GIVEN EXERCISE: Copy word for word the data lines below, starting at the line that contains "Select the J7 RJ45 label" and ending at the line that contains "pyautogui.click(x=315, y=133)", with both of those lines included. Leave the pictures out of your copy.

★ ★ ★ ★ ★

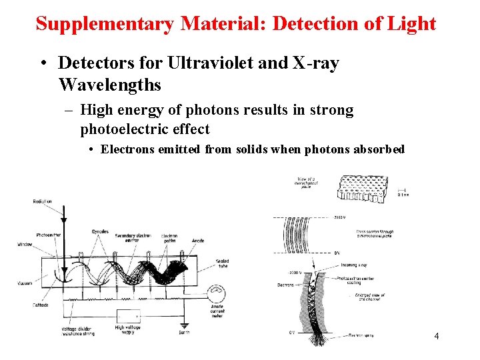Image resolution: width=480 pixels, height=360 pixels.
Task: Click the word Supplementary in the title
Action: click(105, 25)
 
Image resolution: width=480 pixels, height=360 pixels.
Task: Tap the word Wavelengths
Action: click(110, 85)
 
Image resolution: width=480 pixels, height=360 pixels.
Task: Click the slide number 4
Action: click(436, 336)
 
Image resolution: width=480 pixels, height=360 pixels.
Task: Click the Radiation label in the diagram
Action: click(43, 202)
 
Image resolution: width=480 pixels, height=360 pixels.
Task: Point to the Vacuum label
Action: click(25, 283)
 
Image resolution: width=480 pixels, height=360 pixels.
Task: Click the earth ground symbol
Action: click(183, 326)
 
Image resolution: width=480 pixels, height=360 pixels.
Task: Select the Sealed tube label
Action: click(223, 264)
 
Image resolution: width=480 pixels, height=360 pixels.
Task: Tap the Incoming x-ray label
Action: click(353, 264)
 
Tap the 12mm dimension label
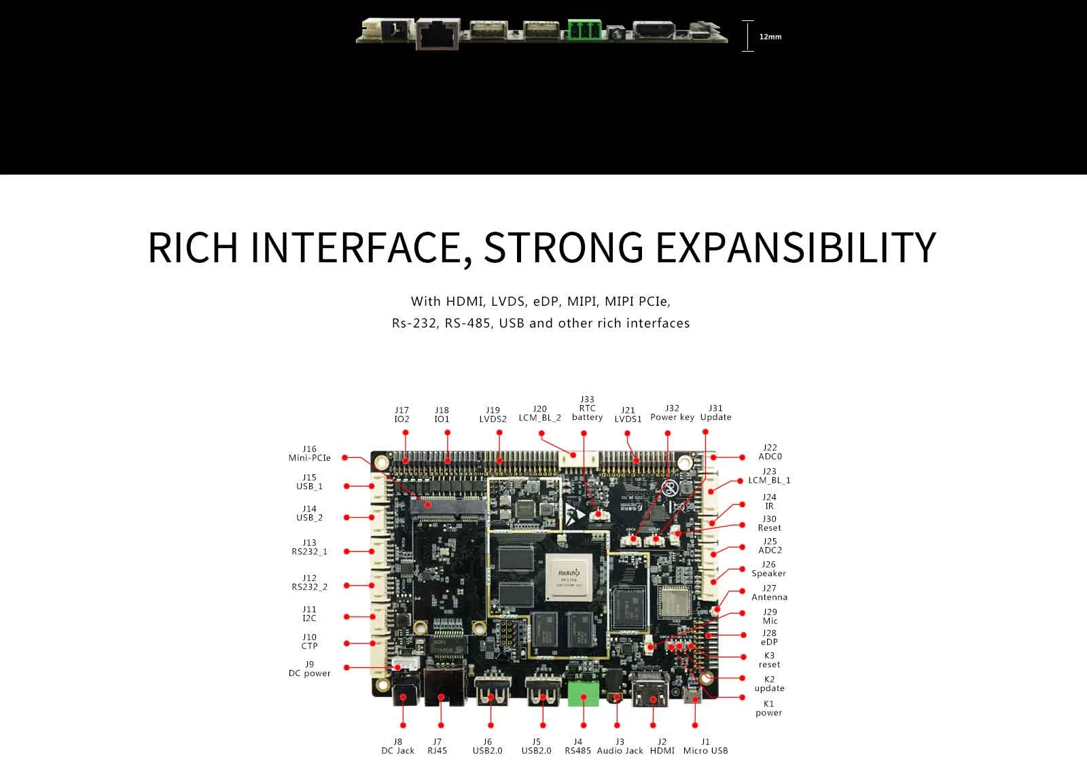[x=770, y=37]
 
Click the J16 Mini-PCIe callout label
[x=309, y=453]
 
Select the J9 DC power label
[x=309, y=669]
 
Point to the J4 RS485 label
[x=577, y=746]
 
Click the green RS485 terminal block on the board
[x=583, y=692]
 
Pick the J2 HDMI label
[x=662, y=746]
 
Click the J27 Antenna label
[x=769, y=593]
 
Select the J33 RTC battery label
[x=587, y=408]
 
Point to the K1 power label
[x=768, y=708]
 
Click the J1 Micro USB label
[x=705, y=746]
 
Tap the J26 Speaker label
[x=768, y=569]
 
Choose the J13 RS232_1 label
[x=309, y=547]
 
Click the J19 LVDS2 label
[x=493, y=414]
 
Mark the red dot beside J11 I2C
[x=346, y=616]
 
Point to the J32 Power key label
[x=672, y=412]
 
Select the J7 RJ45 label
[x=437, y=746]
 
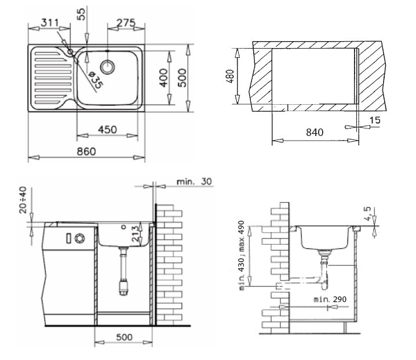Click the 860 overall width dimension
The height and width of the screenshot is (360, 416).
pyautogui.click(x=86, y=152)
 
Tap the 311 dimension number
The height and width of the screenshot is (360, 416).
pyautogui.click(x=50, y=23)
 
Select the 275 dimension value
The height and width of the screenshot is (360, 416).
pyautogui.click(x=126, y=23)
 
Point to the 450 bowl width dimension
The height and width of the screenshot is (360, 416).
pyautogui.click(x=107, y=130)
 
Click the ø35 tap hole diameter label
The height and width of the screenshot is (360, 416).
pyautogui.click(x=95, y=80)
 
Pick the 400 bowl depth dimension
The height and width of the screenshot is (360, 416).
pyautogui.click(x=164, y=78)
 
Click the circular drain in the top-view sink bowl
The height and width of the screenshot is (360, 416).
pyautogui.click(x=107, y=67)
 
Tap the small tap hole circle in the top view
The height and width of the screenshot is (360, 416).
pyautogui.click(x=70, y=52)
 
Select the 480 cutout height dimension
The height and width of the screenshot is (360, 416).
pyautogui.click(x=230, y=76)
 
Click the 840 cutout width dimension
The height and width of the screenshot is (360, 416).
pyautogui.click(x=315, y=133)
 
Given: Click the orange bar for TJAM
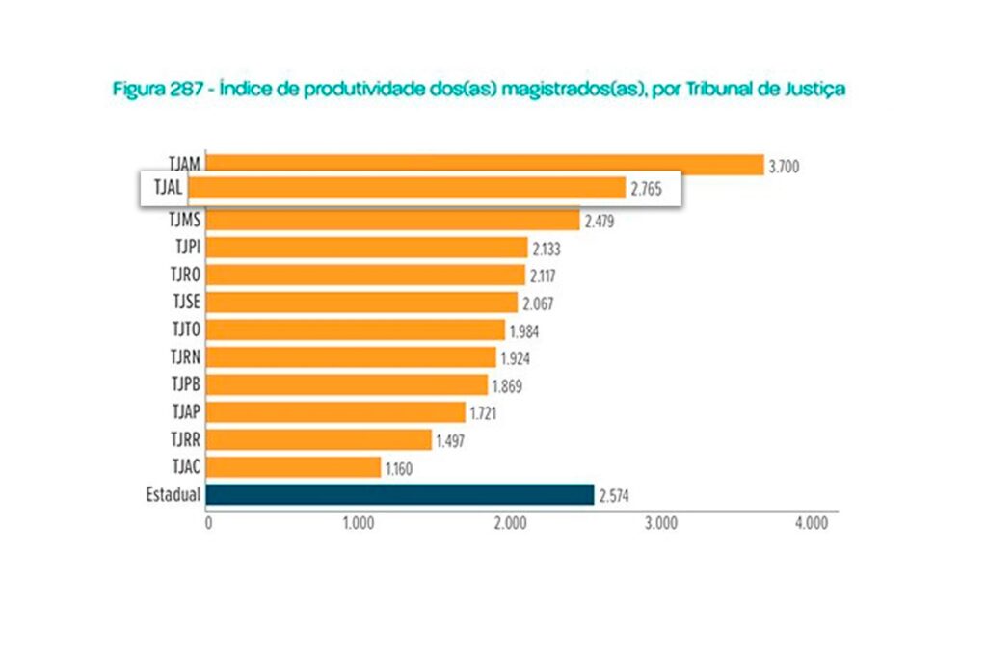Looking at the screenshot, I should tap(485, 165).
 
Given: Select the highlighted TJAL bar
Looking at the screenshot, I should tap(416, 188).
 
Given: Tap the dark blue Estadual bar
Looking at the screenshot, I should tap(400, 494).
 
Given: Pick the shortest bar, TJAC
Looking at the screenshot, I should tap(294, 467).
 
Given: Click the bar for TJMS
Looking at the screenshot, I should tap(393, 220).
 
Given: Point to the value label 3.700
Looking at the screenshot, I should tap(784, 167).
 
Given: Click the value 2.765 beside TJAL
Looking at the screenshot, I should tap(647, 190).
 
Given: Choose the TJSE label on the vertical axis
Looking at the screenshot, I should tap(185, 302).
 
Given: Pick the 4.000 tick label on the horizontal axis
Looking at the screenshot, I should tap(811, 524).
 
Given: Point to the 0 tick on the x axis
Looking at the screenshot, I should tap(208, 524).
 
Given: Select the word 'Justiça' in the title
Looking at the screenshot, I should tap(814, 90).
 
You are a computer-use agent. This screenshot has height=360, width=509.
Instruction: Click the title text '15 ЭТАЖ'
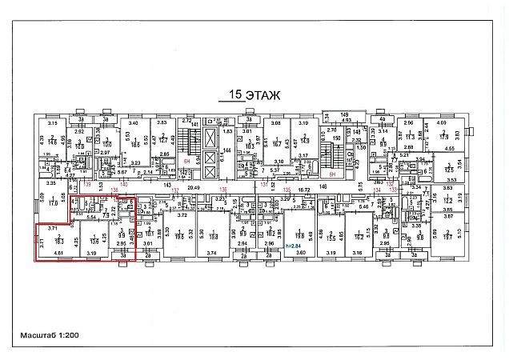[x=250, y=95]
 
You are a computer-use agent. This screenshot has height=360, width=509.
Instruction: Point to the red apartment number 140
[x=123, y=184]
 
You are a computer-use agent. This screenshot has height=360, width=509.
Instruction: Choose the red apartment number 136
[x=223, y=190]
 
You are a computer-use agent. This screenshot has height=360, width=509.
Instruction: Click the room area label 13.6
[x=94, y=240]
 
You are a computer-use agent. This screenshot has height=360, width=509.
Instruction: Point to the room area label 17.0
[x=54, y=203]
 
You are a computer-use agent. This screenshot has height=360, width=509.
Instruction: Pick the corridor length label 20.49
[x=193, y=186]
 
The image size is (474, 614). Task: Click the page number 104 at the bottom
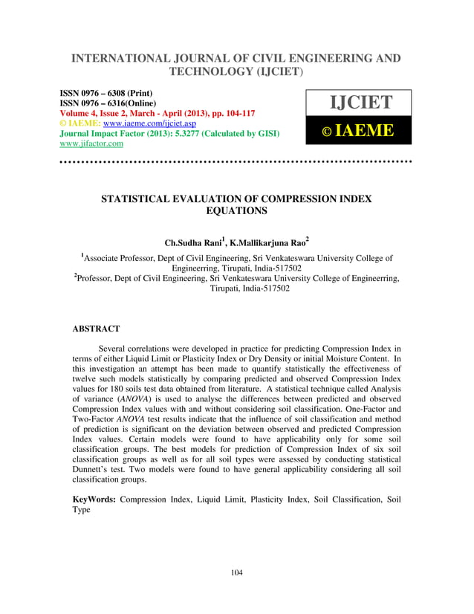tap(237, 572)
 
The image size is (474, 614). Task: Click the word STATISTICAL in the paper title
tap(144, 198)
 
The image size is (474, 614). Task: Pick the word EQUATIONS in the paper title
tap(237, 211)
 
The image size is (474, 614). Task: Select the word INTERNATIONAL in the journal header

★ ★ ★ ★ ★

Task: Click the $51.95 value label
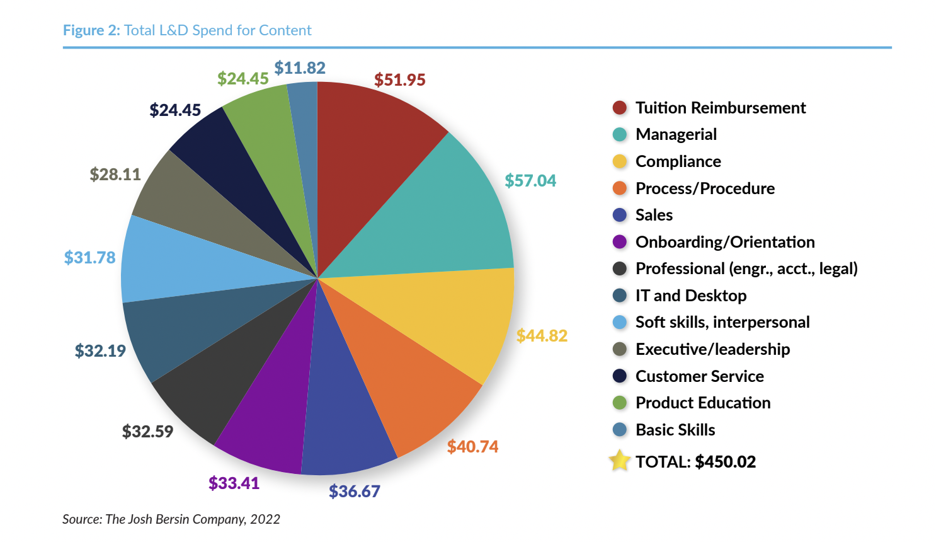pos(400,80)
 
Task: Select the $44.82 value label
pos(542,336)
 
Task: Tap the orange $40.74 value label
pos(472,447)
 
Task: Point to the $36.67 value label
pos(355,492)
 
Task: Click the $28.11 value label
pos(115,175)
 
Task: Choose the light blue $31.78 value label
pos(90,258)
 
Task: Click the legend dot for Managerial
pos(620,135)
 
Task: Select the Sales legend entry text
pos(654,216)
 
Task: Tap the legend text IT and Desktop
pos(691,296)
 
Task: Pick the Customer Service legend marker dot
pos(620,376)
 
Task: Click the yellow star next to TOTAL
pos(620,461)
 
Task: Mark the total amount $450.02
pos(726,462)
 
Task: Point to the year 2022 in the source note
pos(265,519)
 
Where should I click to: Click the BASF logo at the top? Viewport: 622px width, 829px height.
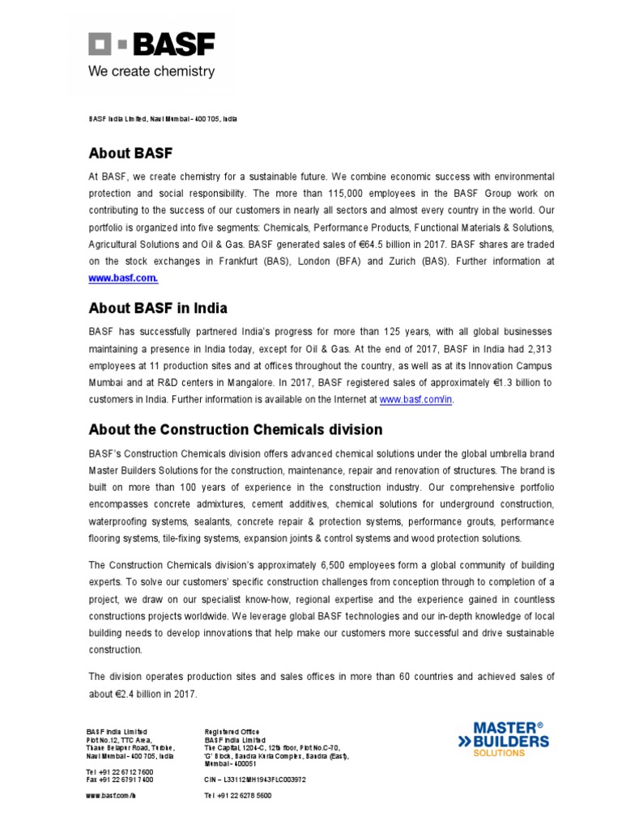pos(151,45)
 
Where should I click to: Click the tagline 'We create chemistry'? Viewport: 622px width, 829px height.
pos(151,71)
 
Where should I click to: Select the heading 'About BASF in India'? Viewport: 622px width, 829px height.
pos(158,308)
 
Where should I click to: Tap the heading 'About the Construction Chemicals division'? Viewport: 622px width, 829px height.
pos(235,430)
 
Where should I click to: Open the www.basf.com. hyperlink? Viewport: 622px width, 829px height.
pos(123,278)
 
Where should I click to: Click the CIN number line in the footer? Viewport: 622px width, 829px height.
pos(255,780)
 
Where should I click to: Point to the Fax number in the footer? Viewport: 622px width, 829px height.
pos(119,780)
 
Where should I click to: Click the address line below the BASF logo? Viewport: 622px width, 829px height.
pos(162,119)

★ ★ ★ ★ ★

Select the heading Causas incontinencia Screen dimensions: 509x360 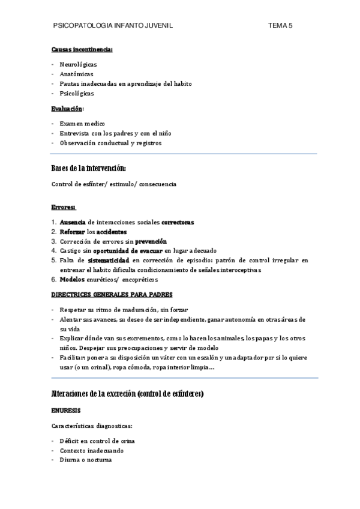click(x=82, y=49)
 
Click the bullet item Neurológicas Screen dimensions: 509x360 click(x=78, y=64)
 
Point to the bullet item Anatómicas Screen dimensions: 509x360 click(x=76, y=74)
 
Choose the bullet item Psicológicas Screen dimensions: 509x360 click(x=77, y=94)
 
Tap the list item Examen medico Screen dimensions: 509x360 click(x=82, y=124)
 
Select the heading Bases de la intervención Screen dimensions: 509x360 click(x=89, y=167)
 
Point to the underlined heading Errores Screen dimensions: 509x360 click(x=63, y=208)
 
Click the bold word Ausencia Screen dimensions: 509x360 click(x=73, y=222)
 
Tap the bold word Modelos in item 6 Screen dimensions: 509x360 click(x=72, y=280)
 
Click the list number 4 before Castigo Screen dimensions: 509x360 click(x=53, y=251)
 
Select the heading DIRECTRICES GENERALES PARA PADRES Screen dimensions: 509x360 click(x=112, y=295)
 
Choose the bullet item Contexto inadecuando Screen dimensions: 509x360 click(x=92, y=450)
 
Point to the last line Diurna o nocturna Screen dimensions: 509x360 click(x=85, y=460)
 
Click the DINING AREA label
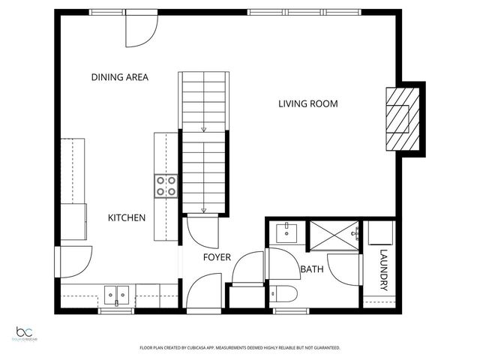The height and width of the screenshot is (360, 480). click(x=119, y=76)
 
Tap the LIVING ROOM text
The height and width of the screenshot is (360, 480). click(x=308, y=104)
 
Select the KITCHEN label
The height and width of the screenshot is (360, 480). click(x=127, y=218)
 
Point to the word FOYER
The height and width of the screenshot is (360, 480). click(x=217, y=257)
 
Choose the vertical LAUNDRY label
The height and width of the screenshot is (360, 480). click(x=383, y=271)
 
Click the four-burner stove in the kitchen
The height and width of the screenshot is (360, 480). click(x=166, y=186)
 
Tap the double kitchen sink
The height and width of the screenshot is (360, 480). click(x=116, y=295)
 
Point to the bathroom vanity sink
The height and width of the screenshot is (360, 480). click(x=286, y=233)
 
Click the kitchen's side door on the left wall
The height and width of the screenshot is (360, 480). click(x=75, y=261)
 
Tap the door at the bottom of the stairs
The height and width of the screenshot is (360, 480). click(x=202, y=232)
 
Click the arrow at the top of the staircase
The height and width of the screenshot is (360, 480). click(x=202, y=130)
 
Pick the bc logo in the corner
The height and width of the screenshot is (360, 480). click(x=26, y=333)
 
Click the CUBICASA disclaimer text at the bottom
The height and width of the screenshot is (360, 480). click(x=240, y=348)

★ ★ ★ ★ ★

WRITTEN RESPONSE:
Select the J7 RJ45 label
[x=437, y=746]
 
Click the 860 overall width dimension
The height and width of the screenshot is (360, 416).
pyautogui.click(x=86, y=152)
 
Tap the 311 dimension number
The height and width of the screenshot is (360, 416).
pyautogui.click(x=50, y=23)
 
Select the 275 dimension value
The height and width of the screenshot is (360, 416).
pyautogui.click(x=126, y=23)
 
Point to the 450 bowl width dimension
The height and width of the screenshot is (360, 416).
pyautogui.click(x=107, y=130)
 
Click the ø35 tap hole diameter label
The height and width of the screenshot is (360, 416).
pyautogui.click(x=95, y=80)
 
Pick the 400 bowl depth dimension
The height and width of the screenshot is (360, 416).
pyautogui.click(x=164, y=78)
 
Click the circular drain in the top-view sink bowl
The height and width of the screenshot is (360, 416).
pyautogui.click(x=107, y=67)
 
Tap the small tap hole circle in the top view
The height and width of the screenshot is (360, 416).
pyautogui.click(x=70, y=52)
 
Select the 480 cutout height dimension
The height and width of the screenshot is (360, 416).
pyautogui.click(x=230, y=76)
 
Click the 840 cutout width dimension
The height and width of the screenshot is (360, 416).
pyautogui.click(x=315, y=133)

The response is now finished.